-- Opening Marker --
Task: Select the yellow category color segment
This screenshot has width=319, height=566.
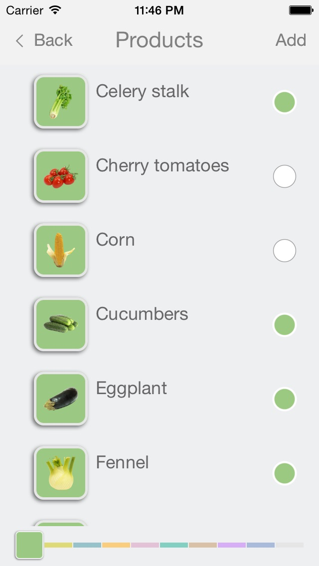Action: point(58,545)
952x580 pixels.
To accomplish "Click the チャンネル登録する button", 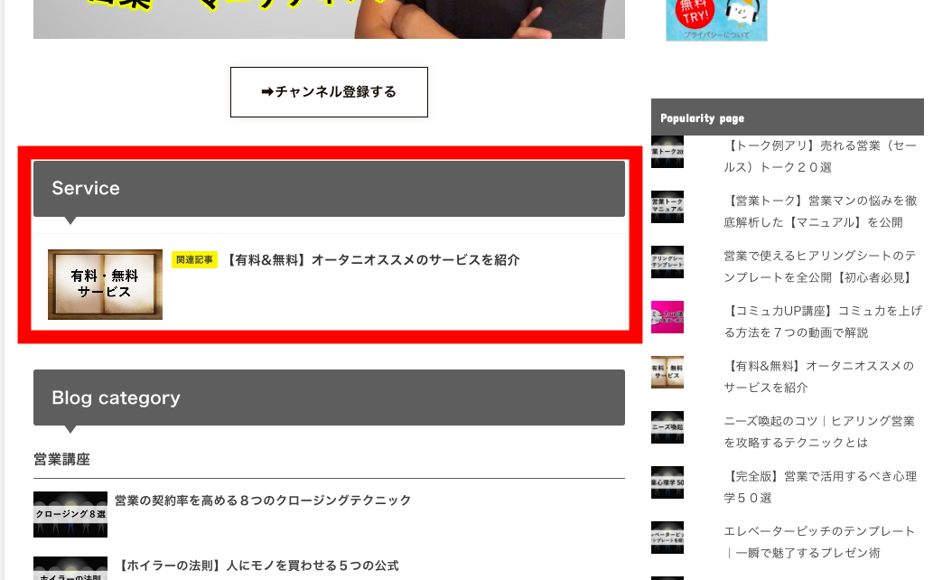I will 329,92.
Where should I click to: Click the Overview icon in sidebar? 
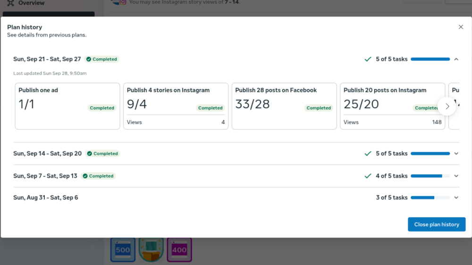(10, 3)
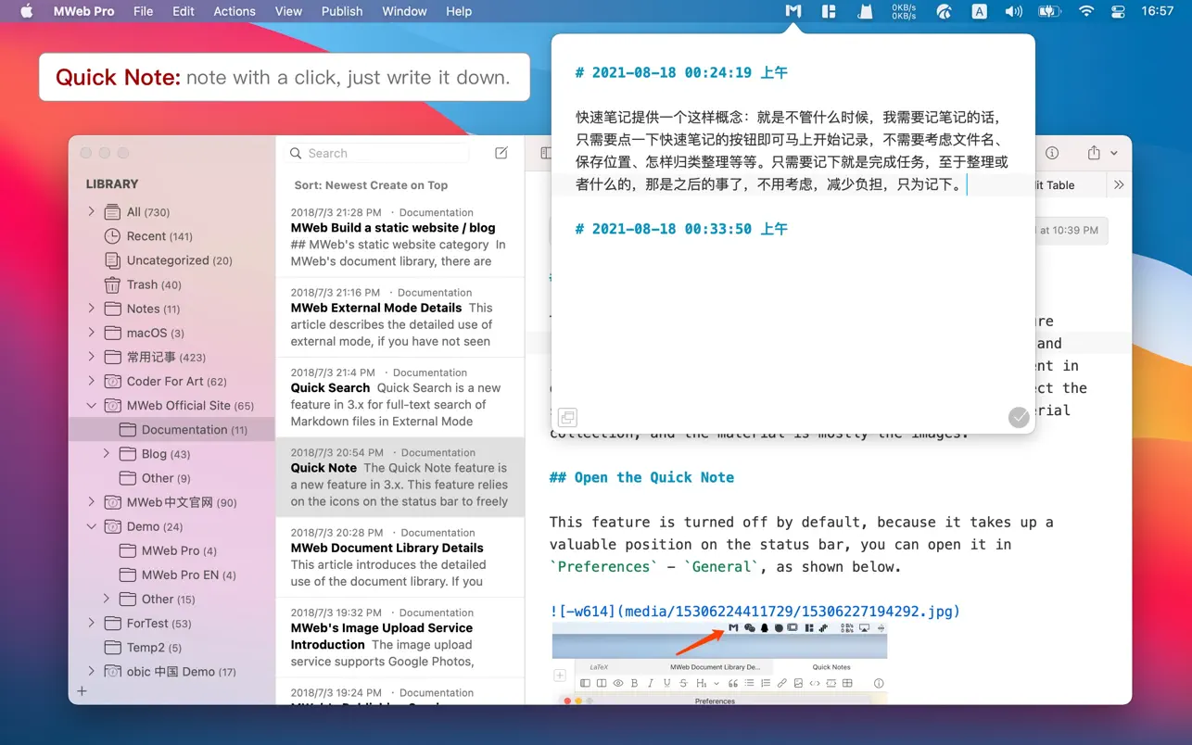
Task: Show more toolbar items with the double chevron
Action: pyautogui.click(x=1119, y=184)
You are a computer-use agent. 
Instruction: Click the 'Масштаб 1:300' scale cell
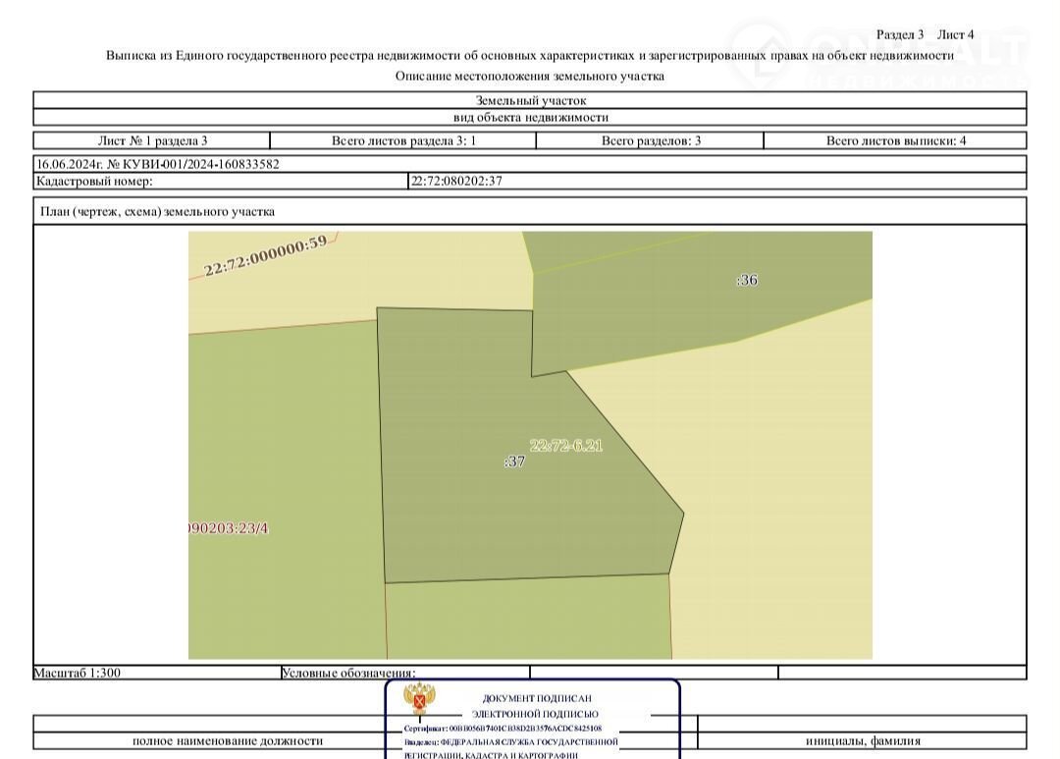(79, 673)
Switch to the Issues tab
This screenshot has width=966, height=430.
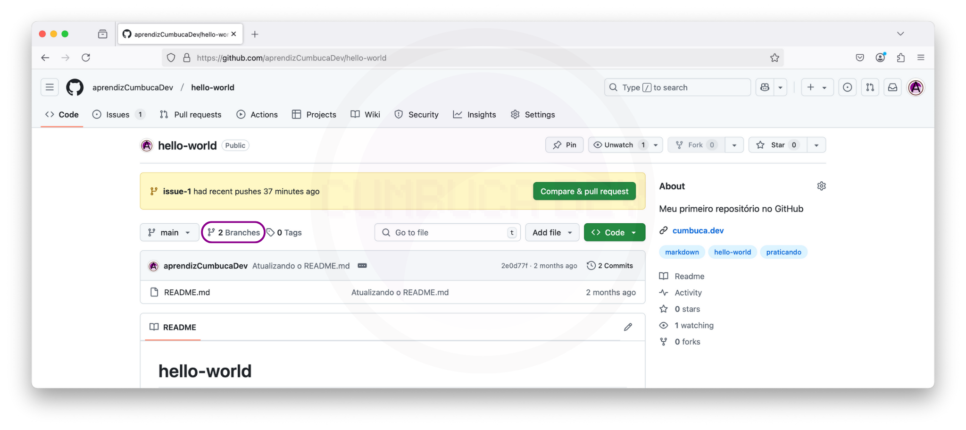[117, 115]
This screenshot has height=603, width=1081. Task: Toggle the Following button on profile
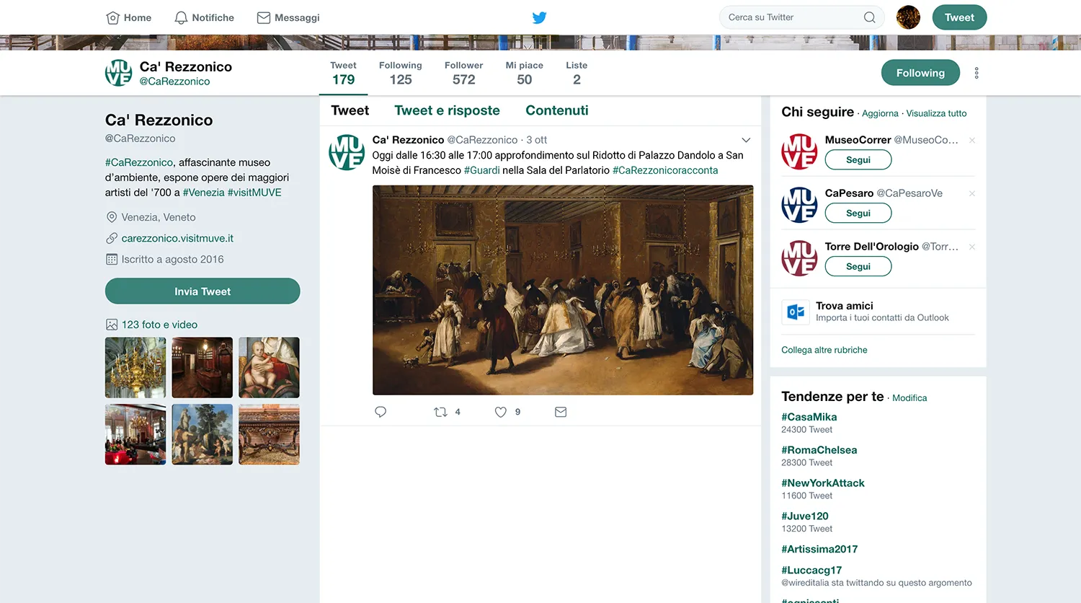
-- Closing Marker --
Prompt: Begin at the line containing "You are a computer-use agent." and extract every line through the end of the records, inclusive, exactly and only; omit pictures.

Answer section:
You are a computer-use agent. 
Instruction: Click the 'Масштаб 1:300' scale cell
(79, 673)
Switch to the Issues tab
This screenshot has width=966, height=430.
[117, 115]
This screenshot has height=603, width=1081. Task: Toggle the Following button on profile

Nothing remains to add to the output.